INTRODUCTION

Abstract

Formally, Mathematical Optimization is the process of

1. (i)

   the formulation and

2. (ii)

   the solution of a constrained optimization problem of the general mathematical form:

$$\begin{aligned} \mathop {{{\mathrm{minimize\, }}}}_{\mathrm{w.r.t.\ }{} \mathbf{x}}f(\mathbf{x}),\ \mathbf{x}=[x_1,x_2,\dots , x_n]^T\in {\mathbb R}^n \end{aligned}$$

subject to the constraints:

$$\begin{aligned} \begin{array}{ll} g_j(\mathbf{x})\le 0,&{}j=1,\ 2,\ \dots ,\ m\\ h_j(\mathbf{x})=0,&{}j=1,\ 2,\ \dots ,\ r \end{array} \end{aligned}$$

where \(f(\mathbf{x})\), \(g_j(\mathbf{x})\) and \(h_j(\mathbf{x})\) are scalar functions of the real column vector \(\mathbf{x}\). Mathematical Optimization is often also called Nonlinear Programming, Mathematical Programming or Numerical Optimization. In more general terms Mathematical Optimization may be described as the science of determining the best solutions to mathematically defined problems, which may be models of physical reality or of manufacturing and management systems. The emphasis of this book is almost exclusively on gradient-based methods.
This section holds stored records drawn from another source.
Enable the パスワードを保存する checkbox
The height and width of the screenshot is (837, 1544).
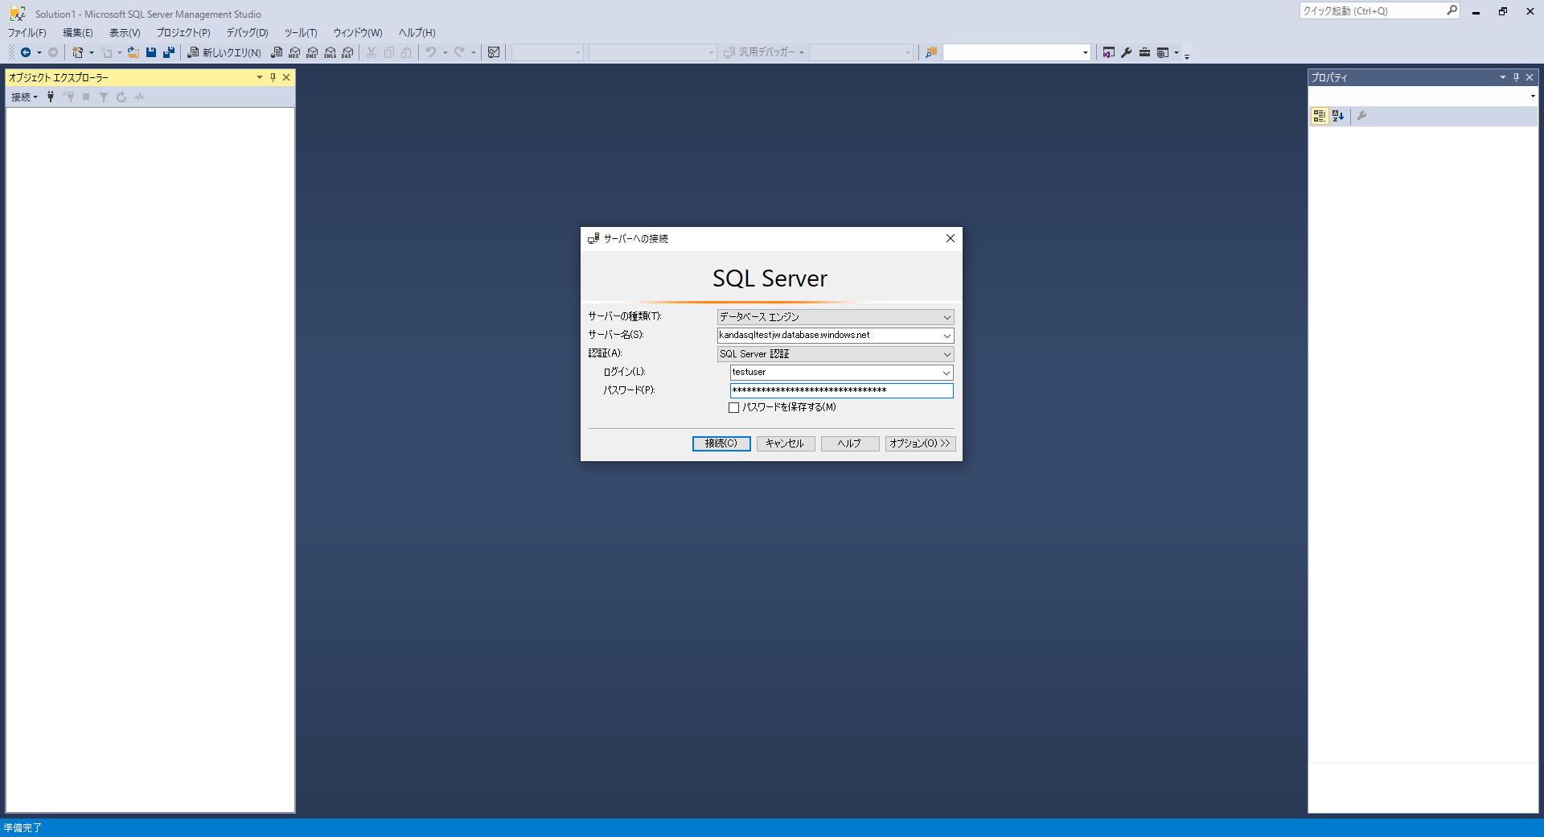[x=733, y=407]
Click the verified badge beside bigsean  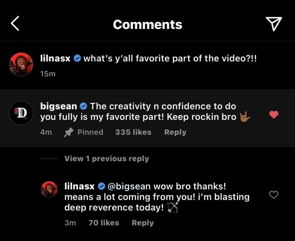click(x=83, y=106)
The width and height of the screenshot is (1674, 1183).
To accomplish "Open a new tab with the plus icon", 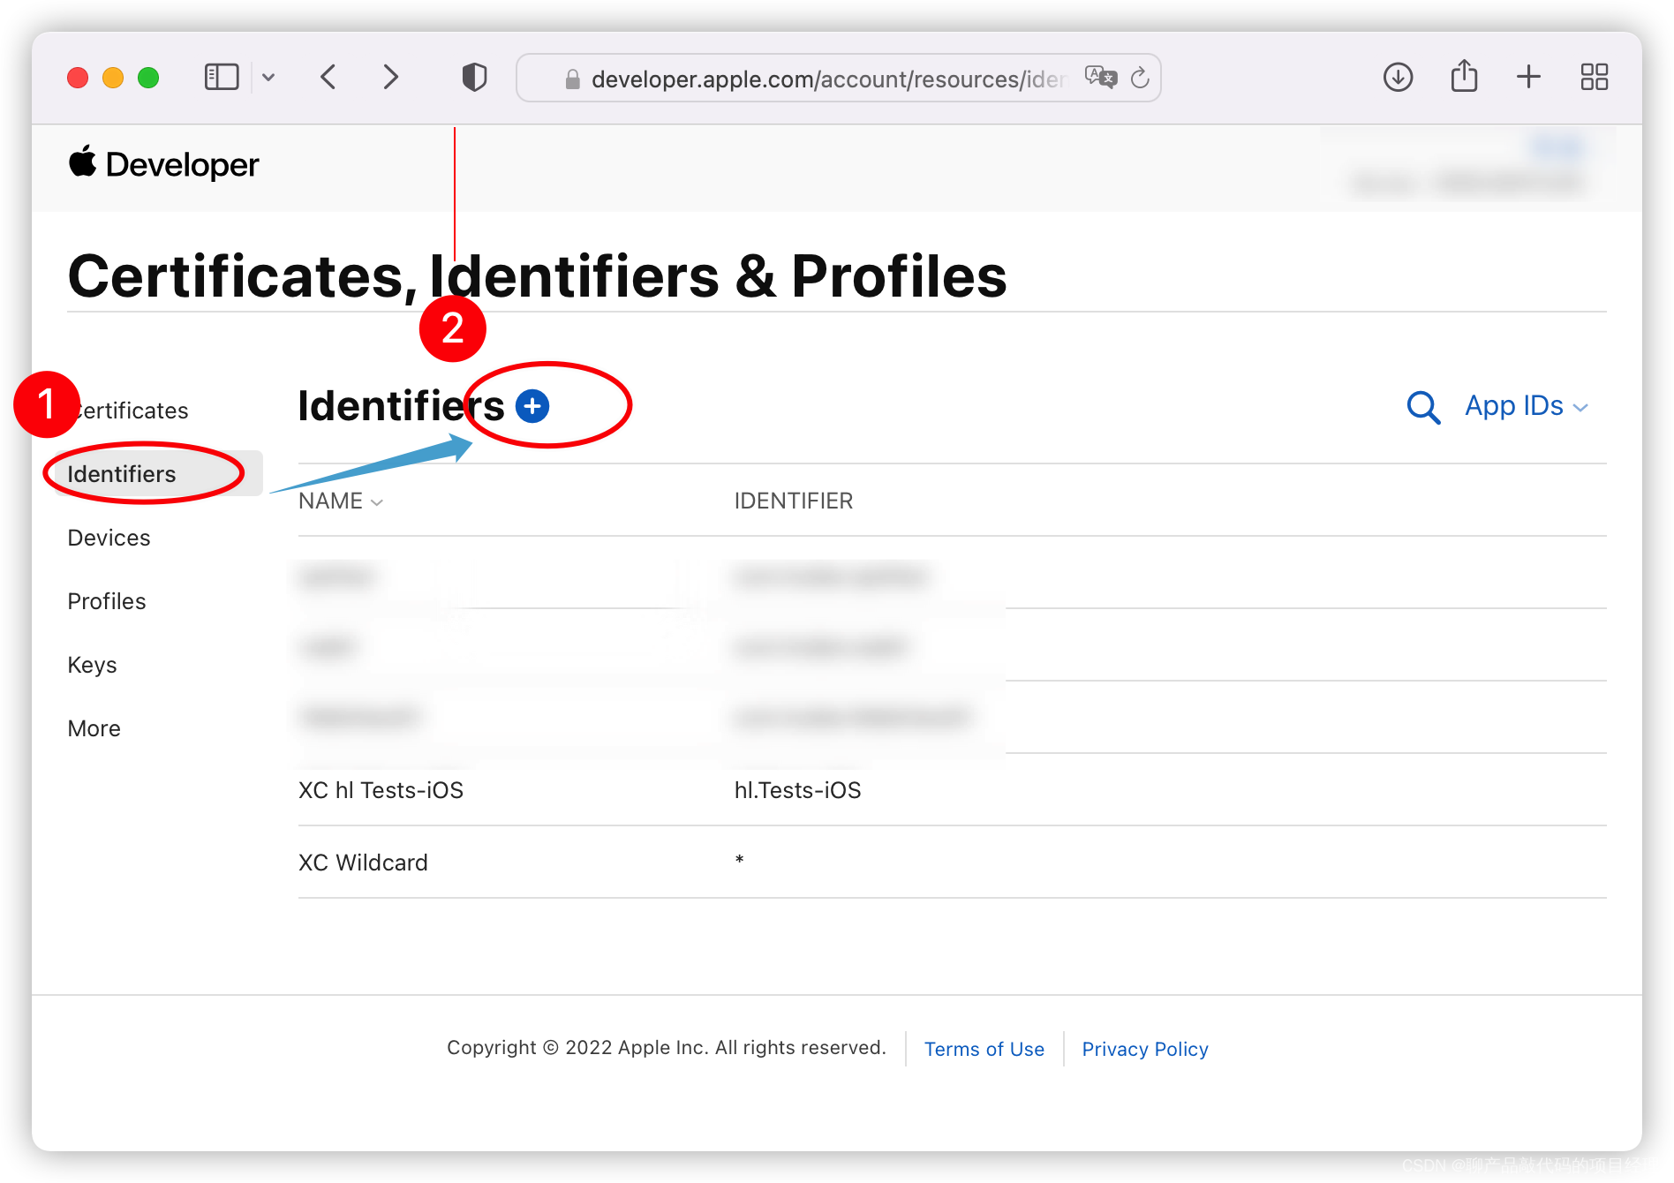I will pos(1529,78).
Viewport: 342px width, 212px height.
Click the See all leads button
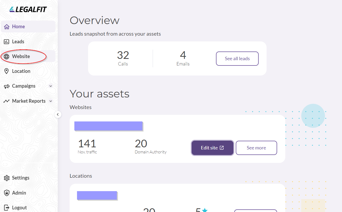(237, 59)
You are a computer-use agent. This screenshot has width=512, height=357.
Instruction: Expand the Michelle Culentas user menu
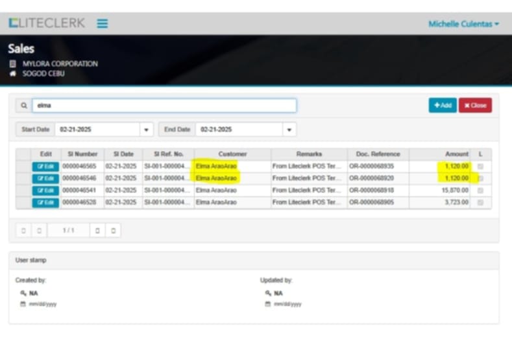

This is for two reasons. (i) The authors believe that the introduction to the topic of mathematical optimization is best done via the classical gradient-based approach and (ii), contrary to the current popular trend of using non-gradient methods, such as genetic algorithms GA’s, simulated annealing, particle swarm optimization and other evolutionary methods, the authors are of the opinion that these search methods are, in many cases, computationally too expensive to be viable. The argument that the presence of numerical noise and multiple minima disqualify the use of gradient-based methods, and that the only way out in such cases is the use of the above mentioned non-gradient search techniques, is not necessarily true as outlined in Chapters 6 and 8.